I really think Anthony Watts might be starting to crack up.  This post from a couple of days ago, begins with:
I’ve been sitting on this little gem for a year now, and it is finally time to point it out since nobody seems to have caught it.
It's about the BEST temperature analysis.  Watts complains that, following a 1 to 5 scale of how well weather stations are sited, the enemy Muller's BEST analysis has put the mid range class 3 in with the high quality classes 1 to 2.  And this is just wrong, so wrong, according to Watts.  He's been waiting to see if they would correct this for a year.

But the nutty thing is - he then goes on to point out that the BEST papers acknowledgement they have done it, and explain that they think it is the right thing to do.  In fact, as the temperature trend was lowest in class 3 (for whatever reason), adding it to the worst two categories (4 and 5) would make them seem not as bad as they would otherwise be.  (Remembering that the Wattsonian theory is that poor siting of stations leads to a warming bias in the temperature record.)  

So what the hell is Watts complaining about?  

And yet, being the Watts worshipping automatons that they are, quite a few comments to the thread are along the line: "ho, ho, ho, you really caught them out this time, Tony."  (Thankfully, there are some comments saying - are you really sure this is significant, Tony?)

Really, I don't know what he's going to come out next.   I wouldn't be surprised if it was something to do with how the density of his moustache is significantly better than Richard Muller's.
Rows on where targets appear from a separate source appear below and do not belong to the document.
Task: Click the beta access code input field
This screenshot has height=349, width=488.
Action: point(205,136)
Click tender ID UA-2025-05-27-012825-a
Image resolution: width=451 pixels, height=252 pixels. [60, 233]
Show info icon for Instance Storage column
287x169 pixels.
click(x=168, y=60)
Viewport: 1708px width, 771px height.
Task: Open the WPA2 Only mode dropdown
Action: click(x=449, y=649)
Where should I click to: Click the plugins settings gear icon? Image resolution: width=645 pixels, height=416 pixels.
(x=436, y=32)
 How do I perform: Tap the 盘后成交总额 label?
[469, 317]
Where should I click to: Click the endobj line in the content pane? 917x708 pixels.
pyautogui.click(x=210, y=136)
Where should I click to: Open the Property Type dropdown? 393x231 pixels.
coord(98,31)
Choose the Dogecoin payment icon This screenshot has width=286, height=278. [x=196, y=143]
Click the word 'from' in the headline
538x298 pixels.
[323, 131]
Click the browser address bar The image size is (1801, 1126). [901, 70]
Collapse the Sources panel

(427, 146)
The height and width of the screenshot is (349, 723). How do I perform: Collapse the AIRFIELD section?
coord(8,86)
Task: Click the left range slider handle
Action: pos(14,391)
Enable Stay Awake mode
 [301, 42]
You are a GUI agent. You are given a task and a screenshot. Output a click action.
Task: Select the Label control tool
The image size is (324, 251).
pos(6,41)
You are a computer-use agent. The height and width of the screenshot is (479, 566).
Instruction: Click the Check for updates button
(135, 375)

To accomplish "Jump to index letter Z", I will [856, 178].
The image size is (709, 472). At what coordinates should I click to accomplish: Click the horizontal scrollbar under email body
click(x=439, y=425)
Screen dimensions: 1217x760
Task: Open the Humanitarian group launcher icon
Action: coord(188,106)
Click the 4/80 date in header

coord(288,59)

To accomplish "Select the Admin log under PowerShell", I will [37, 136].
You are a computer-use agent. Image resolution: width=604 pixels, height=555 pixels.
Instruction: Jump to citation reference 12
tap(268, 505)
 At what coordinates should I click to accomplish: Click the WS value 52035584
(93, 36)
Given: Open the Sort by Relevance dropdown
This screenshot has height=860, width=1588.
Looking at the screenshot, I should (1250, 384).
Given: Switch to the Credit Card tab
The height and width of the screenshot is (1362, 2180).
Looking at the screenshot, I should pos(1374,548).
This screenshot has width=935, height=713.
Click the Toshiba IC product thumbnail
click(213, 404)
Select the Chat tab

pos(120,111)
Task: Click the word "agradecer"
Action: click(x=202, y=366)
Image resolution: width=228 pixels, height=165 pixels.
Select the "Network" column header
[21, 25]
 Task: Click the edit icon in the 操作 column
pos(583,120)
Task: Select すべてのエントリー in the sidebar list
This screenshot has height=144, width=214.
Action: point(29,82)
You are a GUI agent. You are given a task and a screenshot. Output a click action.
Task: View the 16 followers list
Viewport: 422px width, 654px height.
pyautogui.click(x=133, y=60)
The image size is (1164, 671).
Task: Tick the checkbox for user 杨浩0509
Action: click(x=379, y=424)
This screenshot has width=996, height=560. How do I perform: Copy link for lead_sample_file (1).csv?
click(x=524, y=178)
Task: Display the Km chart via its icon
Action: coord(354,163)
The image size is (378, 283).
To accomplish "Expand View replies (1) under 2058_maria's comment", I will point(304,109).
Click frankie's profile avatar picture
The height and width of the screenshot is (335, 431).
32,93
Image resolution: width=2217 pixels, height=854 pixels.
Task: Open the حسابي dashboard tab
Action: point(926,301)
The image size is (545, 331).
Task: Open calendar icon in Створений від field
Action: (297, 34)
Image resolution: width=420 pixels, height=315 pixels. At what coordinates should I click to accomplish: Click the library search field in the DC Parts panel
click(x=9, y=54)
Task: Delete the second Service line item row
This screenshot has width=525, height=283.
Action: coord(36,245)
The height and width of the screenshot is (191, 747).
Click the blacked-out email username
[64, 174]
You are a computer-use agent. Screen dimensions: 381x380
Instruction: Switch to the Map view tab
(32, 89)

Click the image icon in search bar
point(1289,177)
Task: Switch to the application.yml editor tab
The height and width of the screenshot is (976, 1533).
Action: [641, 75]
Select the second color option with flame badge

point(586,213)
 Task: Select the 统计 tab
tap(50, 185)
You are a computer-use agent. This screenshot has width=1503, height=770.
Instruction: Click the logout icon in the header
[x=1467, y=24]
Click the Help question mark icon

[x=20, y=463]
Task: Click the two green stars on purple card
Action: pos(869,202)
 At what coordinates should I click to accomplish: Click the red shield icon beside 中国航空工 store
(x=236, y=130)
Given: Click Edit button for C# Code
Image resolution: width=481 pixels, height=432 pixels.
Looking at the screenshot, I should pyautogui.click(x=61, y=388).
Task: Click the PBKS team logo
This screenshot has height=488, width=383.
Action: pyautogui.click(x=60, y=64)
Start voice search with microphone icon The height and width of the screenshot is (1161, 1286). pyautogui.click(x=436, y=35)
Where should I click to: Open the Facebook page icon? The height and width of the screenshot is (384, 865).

A big, new, thing discovered

The headline in the LA Times is: Oh, come on! It's a salamander...sort of, but the first line gives you an idea of what to expect from the photo:
Biologists studying a drained river in Brazil have discovered a new species of amphibian that looks disconcertingly like a male organ.
Researchers have called the eyeless creature, known formally as Atretochoana eiselti, a "floppy snake," but it is not a reptile. Rather, it is an amphibian more closely related to salamanders and frogs.
It is a disconcerting looking creature, and it's surprising that new things like this can still be discovered these days.